Thus the attempted shutdown in Claremont.
“The students that engaged in this did so because they have an understanding of something we're all coming to: that we keep us safe, that we cannot depend even on the institutions we pay, whether the police or our universities, to keep us safe,” she said. “So we have to put our bodies on the line to be able to be safe.

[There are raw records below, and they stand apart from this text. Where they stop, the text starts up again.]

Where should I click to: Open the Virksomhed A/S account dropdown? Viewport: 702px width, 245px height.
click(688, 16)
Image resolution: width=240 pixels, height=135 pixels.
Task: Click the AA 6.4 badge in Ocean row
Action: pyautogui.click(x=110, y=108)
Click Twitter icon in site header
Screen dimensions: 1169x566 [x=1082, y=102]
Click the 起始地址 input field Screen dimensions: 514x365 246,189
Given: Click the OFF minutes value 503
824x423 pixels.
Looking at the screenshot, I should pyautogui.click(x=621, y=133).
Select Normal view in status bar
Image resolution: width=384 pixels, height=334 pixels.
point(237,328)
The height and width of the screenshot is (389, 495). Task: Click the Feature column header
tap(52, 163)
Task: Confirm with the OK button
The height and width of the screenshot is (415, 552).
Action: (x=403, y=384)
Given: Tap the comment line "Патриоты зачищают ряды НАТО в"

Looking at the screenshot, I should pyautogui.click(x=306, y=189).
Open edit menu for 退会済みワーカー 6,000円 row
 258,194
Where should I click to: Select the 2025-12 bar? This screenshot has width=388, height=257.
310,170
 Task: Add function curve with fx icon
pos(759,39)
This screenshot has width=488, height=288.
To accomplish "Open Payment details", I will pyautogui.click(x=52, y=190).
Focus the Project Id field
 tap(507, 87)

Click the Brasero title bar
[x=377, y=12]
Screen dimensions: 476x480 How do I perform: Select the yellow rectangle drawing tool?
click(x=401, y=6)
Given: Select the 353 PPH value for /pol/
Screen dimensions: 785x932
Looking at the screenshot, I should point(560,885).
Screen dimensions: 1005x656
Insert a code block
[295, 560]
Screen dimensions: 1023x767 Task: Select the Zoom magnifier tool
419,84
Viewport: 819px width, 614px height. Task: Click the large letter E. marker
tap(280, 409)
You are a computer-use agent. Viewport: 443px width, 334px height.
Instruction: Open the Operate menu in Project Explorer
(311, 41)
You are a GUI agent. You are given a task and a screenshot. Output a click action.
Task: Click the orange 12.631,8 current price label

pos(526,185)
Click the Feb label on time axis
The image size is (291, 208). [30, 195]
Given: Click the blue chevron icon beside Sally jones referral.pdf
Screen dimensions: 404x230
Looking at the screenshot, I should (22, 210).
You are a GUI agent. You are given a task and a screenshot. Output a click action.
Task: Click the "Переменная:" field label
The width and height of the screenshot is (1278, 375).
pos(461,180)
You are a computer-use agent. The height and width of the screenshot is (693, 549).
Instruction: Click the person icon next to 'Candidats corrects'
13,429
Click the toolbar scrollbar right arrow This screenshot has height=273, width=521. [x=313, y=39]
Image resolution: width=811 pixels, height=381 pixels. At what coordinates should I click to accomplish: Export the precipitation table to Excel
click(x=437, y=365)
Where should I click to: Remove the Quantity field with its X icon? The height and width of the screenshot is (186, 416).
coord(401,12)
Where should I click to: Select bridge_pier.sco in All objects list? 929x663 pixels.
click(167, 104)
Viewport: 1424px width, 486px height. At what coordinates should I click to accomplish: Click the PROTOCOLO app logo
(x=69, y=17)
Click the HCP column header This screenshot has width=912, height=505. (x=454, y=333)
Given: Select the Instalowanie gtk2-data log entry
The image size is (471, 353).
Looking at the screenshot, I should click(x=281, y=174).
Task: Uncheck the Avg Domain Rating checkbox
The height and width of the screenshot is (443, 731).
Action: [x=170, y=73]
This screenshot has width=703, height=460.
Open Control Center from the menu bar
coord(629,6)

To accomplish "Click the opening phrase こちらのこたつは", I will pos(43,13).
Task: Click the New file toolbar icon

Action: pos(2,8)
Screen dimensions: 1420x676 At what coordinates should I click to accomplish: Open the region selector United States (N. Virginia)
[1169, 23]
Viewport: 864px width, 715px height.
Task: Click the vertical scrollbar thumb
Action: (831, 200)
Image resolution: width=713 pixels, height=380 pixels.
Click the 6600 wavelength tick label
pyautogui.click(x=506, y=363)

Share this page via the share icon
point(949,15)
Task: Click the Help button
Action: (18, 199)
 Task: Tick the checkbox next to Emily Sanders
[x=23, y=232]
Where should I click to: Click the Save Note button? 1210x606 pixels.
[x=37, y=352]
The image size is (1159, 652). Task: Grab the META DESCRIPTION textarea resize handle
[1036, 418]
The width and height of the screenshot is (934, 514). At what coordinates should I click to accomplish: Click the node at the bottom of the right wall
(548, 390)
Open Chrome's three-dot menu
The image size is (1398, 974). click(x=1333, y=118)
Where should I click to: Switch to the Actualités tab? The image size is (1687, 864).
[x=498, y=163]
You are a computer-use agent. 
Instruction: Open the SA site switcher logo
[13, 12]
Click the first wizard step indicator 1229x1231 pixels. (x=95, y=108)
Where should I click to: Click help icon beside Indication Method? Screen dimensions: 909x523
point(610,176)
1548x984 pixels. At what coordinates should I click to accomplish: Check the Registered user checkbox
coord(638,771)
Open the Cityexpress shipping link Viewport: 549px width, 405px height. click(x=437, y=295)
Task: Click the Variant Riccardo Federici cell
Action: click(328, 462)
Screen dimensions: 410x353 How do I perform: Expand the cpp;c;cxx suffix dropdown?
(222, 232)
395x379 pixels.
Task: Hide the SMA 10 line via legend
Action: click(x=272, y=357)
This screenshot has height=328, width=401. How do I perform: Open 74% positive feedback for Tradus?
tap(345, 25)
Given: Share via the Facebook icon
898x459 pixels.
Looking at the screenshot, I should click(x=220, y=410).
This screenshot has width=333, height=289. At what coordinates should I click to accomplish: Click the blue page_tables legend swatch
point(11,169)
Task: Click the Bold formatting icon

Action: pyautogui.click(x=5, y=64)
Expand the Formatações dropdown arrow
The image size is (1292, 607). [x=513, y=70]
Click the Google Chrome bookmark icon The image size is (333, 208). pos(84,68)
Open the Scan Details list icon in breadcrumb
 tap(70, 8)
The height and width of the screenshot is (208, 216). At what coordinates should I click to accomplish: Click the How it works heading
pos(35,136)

It doesn't make sense for you to be pursuing a degree somewhere and for someone to put a bullet in your head.”
The notion that Mac Donald would plausibly incite students at Claremont to physically assault black classmates in the dorms after her speech struck me as incorrect and unfair––Mac Donald has been speaking publicly at college campuses and beyond for decades; her frequent speeches have never incited any audience member to violence; and nothing I’ve ever known her to say, in years of listening critically to her words and reading her critics, has ever come close to even attempting incitement.
(For what it’s worth, multiple students of color I spoke to at the Claremont Colleges agreed that Mac Donald presented no threat and disagreed with the attempt to shut down her speech; be wary of any source that treats students of color anywhere as a monolith.)
I asked if anything in the remarks that Mac Donald ultimately delivered, in a live stream at Claremont McKenna, struck Gyamfi as something that could incite violence. “I have no idea,” she said. “If someone writes books and articles that I feel positions Black Lives Matter protesters as terrorists, and that positions extrajudicial killings of black people as acceptable … I'm not going to wait until she says kill the n-words or who cares if n-words die, I'm not going to wait for the outrageous thing to come from her mouth when I know where this could possibly go.”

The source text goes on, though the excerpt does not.